さて一方で、「石原総理を見てみたい。」と橋下徹氏は語った。率直は感想は、「そんなものまったく見たくはございません。」ということだ。80歳の老首相、もし戦争でもして回顧録でも書けば、それなりの文学作品になるのかも知れないが、彼に文学的な業績を残させるために、日本国民が動員させられる、という構図はあまりにも文学的過ぎて、現実的ではない。
一方で、私が興味深くウォッチしているのは、民主党の進化だ。民主党という政党が政権を取った時に、それは「お笑い三人組」によって率いられていた。その名の本家は、一龍齋貞鳳、江戸家猫八、それに三遊亭小金馬であるが、そんな名を知っている日本人は、今や絶滅が危惧されるほど少ないだろう。(影の声:そんな世代はさっさと絶滅しろ!)さて、民主党の方の三人組の名は、自分はもう忘れかけているのだが、私の記憶が正しければ、確か鳩山家のうちの誰かと菅某と田中角栄氏の子分だった男だ。これらの人物が「野合」して作った政党が民主党なのであり、野合であるからいつかは崩れる、という予測があったものの、果たして、その与党ぶりは、はじめっから崩れっぱなしであった。
今度の衆議院選挙は、民主党の党利のみを考えれば、そうした三人組を清算する、という重要な意味を持つものだ。そして、問題は、この三人組が党の中枢から消えた時に、何が残るのか、ということである。その三人が消えたら、そんな政党に未来はない、という見方を自分は採用しない。話は逆で、三人組の使命はもはや終了しているのだから、その後に残るものだけが、民主党の本質だろうと思う。
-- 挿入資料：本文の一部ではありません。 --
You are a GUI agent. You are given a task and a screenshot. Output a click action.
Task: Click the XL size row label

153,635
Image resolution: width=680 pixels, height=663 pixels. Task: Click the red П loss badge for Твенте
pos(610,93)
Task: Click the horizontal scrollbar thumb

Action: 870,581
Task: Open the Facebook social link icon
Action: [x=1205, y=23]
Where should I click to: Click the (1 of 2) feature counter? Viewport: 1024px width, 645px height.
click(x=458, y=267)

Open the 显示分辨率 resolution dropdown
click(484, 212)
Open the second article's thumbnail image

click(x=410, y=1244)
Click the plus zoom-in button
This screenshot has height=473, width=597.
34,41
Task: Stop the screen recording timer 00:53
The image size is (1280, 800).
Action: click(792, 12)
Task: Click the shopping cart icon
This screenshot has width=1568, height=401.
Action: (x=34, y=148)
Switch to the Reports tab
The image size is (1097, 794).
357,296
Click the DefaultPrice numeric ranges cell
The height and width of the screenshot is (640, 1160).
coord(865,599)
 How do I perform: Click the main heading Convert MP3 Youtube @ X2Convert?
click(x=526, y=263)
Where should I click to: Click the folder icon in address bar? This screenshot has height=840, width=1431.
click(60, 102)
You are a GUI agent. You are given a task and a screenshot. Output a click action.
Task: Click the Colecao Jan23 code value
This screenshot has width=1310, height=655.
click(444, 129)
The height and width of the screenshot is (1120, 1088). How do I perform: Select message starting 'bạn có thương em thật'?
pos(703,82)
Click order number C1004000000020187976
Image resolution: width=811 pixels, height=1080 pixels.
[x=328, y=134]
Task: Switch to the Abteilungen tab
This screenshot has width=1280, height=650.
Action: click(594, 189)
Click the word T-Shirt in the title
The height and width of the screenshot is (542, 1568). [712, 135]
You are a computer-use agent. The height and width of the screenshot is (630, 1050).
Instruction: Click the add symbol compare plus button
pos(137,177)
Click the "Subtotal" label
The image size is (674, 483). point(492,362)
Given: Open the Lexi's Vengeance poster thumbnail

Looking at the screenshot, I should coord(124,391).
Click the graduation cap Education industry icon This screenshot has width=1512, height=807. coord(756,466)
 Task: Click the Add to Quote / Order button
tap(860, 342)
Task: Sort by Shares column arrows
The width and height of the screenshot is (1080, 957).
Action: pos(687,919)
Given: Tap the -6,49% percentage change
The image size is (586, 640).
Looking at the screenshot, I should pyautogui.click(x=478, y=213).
現在の民主党代表である野田佳彦氏は、今新たなマニフェストを作成中であるとされる。前のが嘘だったのだから、今度も嘘だろう、というのが大方の見方であろうが、マニフェストが嘘であることははじめから当たり前で、大切なことは、どんなに上手な嘘をつくのか、というその芸のレベルの高さである。そもそも前回のマニフェストを決定したのは、先ほどのお笑い三人組である。野田代表、もはや三人組の遺産は当てにならない、と言うか、それは「負の遺産」に過ぎないのだから、そんなものは無視して、新たな作品を書く積もりでいる。
それが意味のあるものであるかどうかの判断は、まず作品を読んでから決めても遅くない。自民党にも維新にも興味のない自分は、とりあえず、ポスト三人組の民主党がどんな姿になるのか、それを見てみたいと思っている。